» **DOCUMENT SOURCE**:
******

Monsieur le Président,
Mesdames et Messieurs,
Chers amis,
Je suis très heureux de me retrouver aujourd'hui parmi vous. C'est sans hésiter que j'ai répondu favorablement à votre invitation, afin de faire le point avec vous sur les grands enjeux européens du moment, qui vous intéressent tout particulièrement.
Ma présence ici m'offre d'abord l'occasion de rendre hommage à l'Alliance Israélite Universelle. A mes yeux, son existence se confond avec l'histoire de notre pays et de notre culture occidentale. Sa portée s'impose bien au-delà des cercles communautaires. Comment ne pas citer, Monsieur le Président Steg, quelques unes des illustres personnalités qui vous ont précédé ? Je pense en particulier à Adolphe Crémieux et aussi à René Cassin. Sous la double inspiration du judaïsme et de la République, tous deux éclairés par leur ouverture sur le monde, ils ont contribué de manière éminente à façonner nos valeurs fondées sur la démocratie, la justice et la solidarité. A titre personnel, j'y retrouve le message du judaïsme dans toute sa force d'humanité.
Ma présence traduit aussi mon souhait de dialoguer avec un acteur à part entière de la construction européenne. Dès sa création, l'Alliance Israélite Universelle s'est fixée pour ambition de porter haut et fort les idéaux de liberté et d'égalité de la Révolution de 1789 avec, à la base, une croyance profonde dans le pouvoir de l'éducation. C'est ainsi que son activité pédagogique s'est développée au bénéfice des communautés d'Europe centrale et orientale et du pourtour méditerranéen. Elle a contribué très précocement à l'édification d'un espace commun, favorisant également la francophonie.
Pour entrer maintenant dans le vif du sujet, je voudrais évoquer quelques uns des principaux enjeux les plus actuels. Comme vous le constaterez, ils font directement écho à vos préoccupations et incarnent, me semble-t-il, l'engagement de l'Europe pour promouvoir des valeurs dans lesquelles vous vous reconnaîtrez.
En effet, qu'il s'agisse de l'élargissement, de la constitution d'un espace de liberté, de sécurité et de justice ou de l'affirmation de l'Europe sur la scène internationale, tous ces défis illustrent l'ambition de l'Union européenne pour la paix et la solidarité.
Commençons donc par l'élargissement, en partant de quelques considérations simples :
- l'Union européenne est confrontée à une situation inédite, par rapport aux élargissements antérieurs : il lui faut à la fois répondre au défi du nombre - 12 pays candidats, (10 Pecos + Chypre + Malte) + Turquie - au défi de l'hétérogénéité et du développement, compte-tenu des caractéristiques politiques et économiques des pays candidats.
- la perspective d'une Union européenne élargie est d'ores et déjà inscrite dans la réalité : n'ayons pas de doute, l'élargissement se fera. Accueillir nos voisins d'Europe centrale et orientale, c'est parachever l'œuvre fondatrice entamée au lendemain de la seconde guerre mondiale, contrainte pendant plus de quarante ans par le rideau de fer, et consolider la démocratie dans ces pays.

******

» **CONSIGNE A**: Dans le discours, quelles sont les deux personnalités citées parmi celles qui ont précédé le président Steg ?
Le discours et la liste n'ont aucun rapport l'un avec l'autre.

******

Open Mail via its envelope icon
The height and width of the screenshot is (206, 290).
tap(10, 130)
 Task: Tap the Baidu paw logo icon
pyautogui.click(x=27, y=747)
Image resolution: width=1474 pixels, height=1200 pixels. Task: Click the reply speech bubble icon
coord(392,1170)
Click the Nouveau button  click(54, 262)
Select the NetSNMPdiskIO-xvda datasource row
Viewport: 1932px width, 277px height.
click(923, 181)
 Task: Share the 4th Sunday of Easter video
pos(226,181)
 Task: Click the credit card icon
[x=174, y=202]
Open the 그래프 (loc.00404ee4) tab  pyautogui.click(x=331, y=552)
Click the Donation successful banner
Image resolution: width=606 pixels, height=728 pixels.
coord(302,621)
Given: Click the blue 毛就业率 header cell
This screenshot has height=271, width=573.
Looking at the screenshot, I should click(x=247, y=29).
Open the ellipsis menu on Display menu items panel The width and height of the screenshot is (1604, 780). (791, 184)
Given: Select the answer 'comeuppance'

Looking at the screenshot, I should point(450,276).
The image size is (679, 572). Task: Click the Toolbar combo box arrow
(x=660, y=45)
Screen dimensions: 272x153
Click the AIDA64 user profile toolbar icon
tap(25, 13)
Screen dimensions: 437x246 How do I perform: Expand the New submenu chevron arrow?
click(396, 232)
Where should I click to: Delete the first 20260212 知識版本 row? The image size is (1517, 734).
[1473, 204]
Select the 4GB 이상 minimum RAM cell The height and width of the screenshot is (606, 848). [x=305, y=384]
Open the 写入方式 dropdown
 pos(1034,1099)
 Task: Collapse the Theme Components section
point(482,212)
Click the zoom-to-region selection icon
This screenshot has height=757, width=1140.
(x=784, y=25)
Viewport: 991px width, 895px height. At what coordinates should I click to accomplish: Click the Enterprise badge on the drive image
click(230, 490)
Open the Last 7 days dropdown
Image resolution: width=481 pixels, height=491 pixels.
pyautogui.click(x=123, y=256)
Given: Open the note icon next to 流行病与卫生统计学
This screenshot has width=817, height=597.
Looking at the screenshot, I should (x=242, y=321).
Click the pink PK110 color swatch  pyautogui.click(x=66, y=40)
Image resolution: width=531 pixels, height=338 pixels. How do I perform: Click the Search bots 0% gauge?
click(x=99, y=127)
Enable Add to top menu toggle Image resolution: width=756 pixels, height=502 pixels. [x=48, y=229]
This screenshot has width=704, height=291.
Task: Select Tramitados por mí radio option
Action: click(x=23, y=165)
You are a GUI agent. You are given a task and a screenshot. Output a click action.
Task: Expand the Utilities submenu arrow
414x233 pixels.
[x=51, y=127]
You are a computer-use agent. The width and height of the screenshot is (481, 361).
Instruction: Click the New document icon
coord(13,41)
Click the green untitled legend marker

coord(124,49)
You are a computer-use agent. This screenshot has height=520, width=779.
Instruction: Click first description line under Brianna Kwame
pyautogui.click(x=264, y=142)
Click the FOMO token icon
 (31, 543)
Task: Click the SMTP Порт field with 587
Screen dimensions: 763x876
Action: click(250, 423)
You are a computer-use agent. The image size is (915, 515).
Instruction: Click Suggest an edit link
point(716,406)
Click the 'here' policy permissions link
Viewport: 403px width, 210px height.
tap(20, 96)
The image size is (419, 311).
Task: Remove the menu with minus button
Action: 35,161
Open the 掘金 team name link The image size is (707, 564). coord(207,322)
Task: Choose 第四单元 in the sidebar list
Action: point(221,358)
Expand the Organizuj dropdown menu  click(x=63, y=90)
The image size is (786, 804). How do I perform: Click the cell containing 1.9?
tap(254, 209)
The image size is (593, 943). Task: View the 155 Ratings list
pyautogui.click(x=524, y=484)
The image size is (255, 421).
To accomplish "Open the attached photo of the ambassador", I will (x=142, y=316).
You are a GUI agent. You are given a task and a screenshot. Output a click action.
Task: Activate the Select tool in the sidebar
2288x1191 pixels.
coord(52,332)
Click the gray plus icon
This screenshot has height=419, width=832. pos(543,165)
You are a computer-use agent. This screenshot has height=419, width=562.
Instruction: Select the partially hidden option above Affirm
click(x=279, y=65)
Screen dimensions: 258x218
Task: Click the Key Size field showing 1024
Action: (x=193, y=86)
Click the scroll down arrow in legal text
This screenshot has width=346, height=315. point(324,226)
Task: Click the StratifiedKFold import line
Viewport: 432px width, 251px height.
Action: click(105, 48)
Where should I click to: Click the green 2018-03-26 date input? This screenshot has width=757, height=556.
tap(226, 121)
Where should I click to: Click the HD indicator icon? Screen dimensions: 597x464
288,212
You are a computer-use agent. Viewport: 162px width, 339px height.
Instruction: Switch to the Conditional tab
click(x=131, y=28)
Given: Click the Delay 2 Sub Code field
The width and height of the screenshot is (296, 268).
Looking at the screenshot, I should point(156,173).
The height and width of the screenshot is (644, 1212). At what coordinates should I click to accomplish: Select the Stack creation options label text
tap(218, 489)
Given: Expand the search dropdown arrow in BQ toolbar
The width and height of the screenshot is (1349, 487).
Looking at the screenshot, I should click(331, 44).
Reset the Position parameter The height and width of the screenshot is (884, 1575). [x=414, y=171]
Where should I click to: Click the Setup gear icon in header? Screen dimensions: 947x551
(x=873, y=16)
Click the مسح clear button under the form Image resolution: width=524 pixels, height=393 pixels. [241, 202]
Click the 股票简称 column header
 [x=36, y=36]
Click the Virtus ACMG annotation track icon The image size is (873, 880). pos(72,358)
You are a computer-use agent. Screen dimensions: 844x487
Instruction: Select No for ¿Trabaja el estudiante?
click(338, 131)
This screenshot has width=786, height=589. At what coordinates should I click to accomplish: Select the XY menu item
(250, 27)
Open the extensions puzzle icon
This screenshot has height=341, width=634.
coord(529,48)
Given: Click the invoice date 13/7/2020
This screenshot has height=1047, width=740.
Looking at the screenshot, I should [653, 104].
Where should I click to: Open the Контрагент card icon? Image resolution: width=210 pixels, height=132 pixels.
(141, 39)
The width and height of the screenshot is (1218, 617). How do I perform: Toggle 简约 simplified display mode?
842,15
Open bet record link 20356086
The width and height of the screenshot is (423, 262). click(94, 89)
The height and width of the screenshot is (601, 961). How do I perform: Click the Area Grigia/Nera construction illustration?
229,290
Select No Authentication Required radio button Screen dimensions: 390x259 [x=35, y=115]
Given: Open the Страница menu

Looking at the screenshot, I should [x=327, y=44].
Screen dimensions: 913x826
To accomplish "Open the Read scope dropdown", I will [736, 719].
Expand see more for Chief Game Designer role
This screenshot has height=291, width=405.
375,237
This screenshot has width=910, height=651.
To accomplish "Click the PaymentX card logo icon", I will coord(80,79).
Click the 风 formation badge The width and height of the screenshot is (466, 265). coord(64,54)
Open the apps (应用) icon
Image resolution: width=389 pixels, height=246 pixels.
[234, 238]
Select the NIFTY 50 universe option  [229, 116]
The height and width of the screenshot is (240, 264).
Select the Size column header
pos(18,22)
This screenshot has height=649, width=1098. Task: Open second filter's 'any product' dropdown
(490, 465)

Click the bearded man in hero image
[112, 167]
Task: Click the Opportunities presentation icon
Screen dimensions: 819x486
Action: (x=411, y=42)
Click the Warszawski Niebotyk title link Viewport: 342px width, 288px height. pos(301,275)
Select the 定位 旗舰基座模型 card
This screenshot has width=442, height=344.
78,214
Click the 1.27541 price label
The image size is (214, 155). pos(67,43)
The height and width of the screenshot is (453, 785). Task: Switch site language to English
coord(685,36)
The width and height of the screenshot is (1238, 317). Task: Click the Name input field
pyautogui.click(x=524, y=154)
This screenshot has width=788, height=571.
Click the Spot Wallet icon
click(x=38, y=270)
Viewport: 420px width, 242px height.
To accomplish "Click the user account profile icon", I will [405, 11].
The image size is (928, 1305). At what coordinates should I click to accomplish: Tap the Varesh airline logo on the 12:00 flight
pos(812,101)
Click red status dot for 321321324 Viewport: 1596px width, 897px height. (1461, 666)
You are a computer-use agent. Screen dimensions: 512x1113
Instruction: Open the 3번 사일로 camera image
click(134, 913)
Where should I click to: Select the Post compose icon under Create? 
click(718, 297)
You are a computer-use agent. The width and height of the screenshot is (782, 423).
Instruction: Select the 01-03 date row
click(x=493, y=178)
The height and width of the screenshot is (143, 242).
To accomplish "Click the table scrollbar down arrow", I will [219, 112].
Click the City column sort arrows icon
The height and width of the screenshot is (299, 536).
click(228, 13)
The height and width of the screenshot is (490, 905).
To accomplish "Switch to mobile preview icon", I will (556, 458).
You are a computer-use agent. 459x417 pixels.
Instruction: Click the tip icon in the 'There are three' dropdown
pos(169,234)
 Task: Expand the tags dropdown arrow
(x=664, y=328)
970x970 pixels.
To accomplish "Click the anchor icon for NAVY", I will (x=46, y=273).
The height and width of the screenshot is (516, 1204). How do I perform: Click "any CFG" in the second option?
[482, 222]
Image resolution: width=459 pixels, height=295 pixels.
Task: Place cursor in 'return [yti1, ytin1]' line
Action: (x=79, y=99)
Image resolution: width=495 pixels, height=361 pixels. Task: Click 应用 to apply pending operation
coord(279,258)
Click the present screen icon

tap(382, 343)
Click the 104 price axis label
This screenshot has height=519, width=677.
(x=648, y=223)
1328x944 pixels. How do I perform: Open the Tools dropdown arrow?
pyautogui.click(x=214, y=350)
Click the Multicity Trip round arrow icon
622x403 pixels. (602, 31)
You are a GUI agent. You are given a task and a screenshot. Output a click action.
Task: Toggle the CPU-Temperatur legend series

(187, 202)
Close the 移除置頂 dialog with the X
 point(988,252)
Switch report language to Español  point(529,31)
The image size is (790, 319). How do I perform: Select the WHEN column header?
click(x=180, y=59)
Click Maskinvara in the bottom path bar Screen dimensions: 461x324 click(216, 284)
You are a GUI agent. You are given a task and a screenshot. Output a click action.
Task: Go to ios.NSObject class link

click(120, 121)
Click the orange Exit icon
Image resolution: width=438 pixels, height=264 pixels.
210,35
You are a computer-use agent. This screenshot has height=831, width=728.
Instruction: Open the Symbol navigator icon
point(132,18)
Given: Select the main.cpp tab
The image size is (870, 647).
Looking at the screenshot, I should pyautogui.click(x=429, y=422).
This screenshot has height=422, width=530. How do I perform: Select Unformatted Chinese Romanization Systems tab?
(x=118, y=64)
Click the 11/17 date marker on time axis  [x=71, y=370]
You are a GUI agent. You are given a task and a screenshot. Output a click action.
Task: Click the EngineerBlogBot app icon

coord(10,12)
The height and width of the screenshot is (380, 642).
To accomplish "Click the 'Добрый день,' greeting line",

******

» **CONSIGNE B**: Restituez telles quelles les lignes de la liste situées entre celle qui contient « Expand see more for Chief Game Designer role » et celle qui contient « click(134, 913) », ces deux lignes comprises.

» **RÉPONSE A**: Adolphe Crémieux et René Cassin.

» **RÉPONSE B**:
Expand see more for Chief Game Designer role
This screenshot has height=291, width=405.
375,237
This screenshot has width=910, height=651.
To accomplish "Click the PaymentX card logo icon", I will coord(80,79).
Click the 风 formation badge The width and height of the screenshot is (466, 265). coord(64,54)
Open the apps (应用) icon
Image resolution: width=389 pixels, height=246 pixels.
[234, 238]
Select the NIFTY 50 universe option  [229, 116]
The height and width of the screenshot is (240, 264).
Select the Size column header
pos(18,22)
This screenshot has height=649, width=1098. Task: Open second filter's 'any product' dropdown
(490, 465)

Click the bearded man in hero image
[112, 167]
Task: Click the Opportunities presentation icon
Screen dimensions: 819x486
Action: (x=411, y=42)
Click the Warszawski Niebotyk title link Viewport: 342px width, 288px height. pos(301,275)
Select the 定位 旗舰基座模型 card
This screenshot has width=442, height=344.
78,214
Click the 1.27541 price label
The image size is (214, 155). pos(67,43)
The height and width of the screenshot is (453, 785). Task: Switch site language to English
coord(685,36)
The width and height of the screenshot is (1238, 317). Task: Click the Name input field
pyautogui.click(x=524, y=154)
This screenshot has width=788, height=571.
Click the Spot Wallet icon
click(x=38, y=270)
Viewport: 420px width, 242px height.
To accomplish "Click the user account profile icon", I will [405, 11].
The image size is (928, 1305). At what coordinates should I click to accomplish: Tap the Varesh airline logo on the 12:00 flight
pos(812,101)
Click red status dot for 321321324 Viewport: 1596px width, 897px height. (1461, 666)
You are a computer-use agent. Screen dimensions: 512x1113
Instruction: Open the 3번 사일로 camera image
click(134, 913)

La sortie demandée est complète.